When Dr. Brusie and Dr. Davis performed the surgery, they were pleased to see that while it was a traumatic injury, there were no vital organs pierced and that the horse’s bowel only had a tear in the section outside of the horse’s abdomen. A second incision was made in the horse’s abdomen to help facilitate the surgery.

“We were really fortunate with that guy,” Dr. Brusie remembered. “We ended up taking out about two feet of intestine. He broke a couple of ribs too.”

“It was good luck for us that the (Palm Beach Equine) Clinic is very close,” Pessoa said. “Dr. Brusie did an unbelievable job.”

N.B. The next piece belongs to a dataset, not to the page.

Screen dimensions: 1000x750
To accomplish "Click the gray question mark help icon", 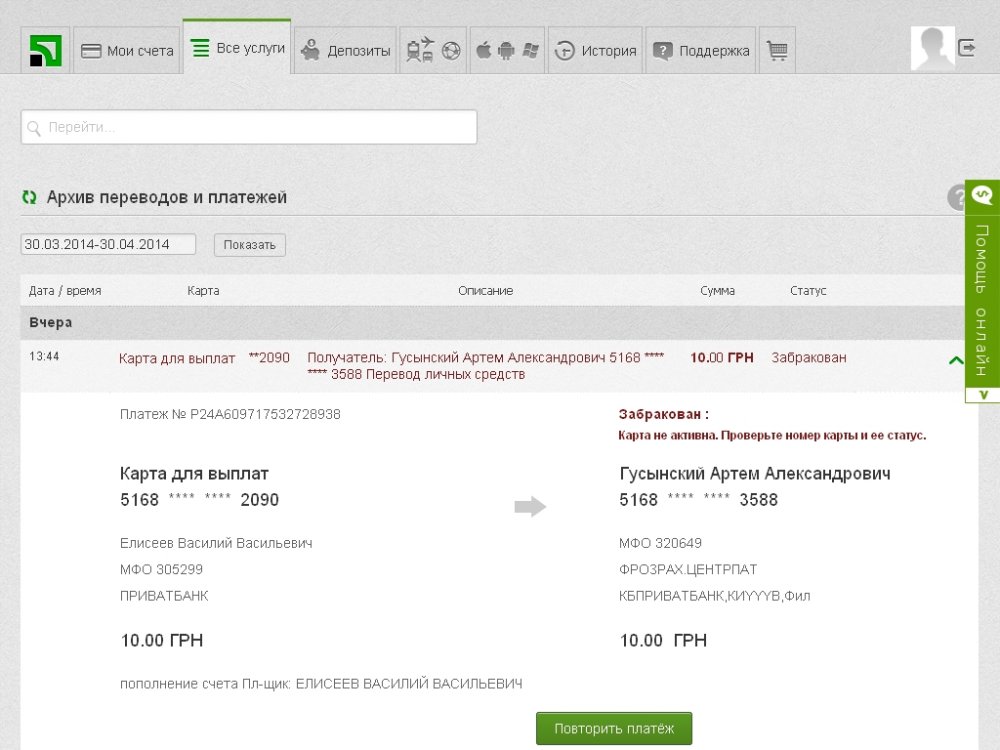I will coord(957,198).
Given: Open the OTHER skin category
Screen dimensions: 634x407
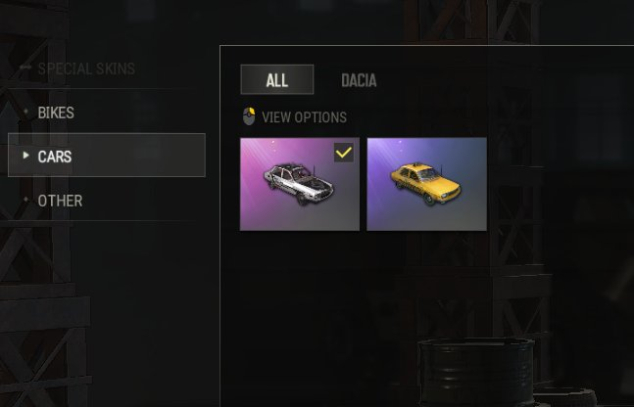Looking at the screenshot, I should (60, 200).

Meet Palm Beach Equine Clinic’s Dr. Robert Brusie

Artemide’s miraculous recovery is the combination of quick thinking and amazing care at Palm Beach Equine Clinic, but Pessoa believes the horse’s mindset is what solidified his chances of recovery. “One important point is that the horse is an unbelievable patient. Two hours after he was back in the stable, he wanted to eat and he was drinking. We were waiting for an infection or a temperature, but he had no temperature. It was like it was just a little cut. Twenty-four hours after the surgery, the horse was looking like nothing happened with him,” he explained. Dr. Brusie agreed, “It’s a really good temperament horse. It took a lot of courage for him to stand there and not thrash around. He’s a good horse.”

Artemide is currently getting back in shape by walking on a treadmill. Dr. Brusie compared his situation to colic surgery, where after 10 days recovering at PBEC, he went home, and he can be ridden again 30 days after surgery.

Pessoa expressed, “They said it was a miracle. I really want to say for everybody that has a horse here at this horse show, this clinic is something. You hope things like this won’t happen, but for sure with the number of horses and the amount of jumping here, things like that happen sometimes. It’s a great thing to have this support. People don’t always realize this – we realize now because it happened to us. I’m very grateful for them.”

Along with Drs. Brusie and Davis, Pessoa also gave thanks to Dr. Jorge Gomez and Dr. Selena Passante, his treating veterinarians, along with “the staff, the jump crew from the horse show, they saw the situation and helped save the horse.”

“We had no idea whose horse it was; we just had to save his life,” said Dr. Brusie. “This horse was meant to live. I was amazed neither one of those sites had any infection after we were done. It was meant to happen, and he was meant to live. It was a good feeling and a day when it was good to be a veterinarian.”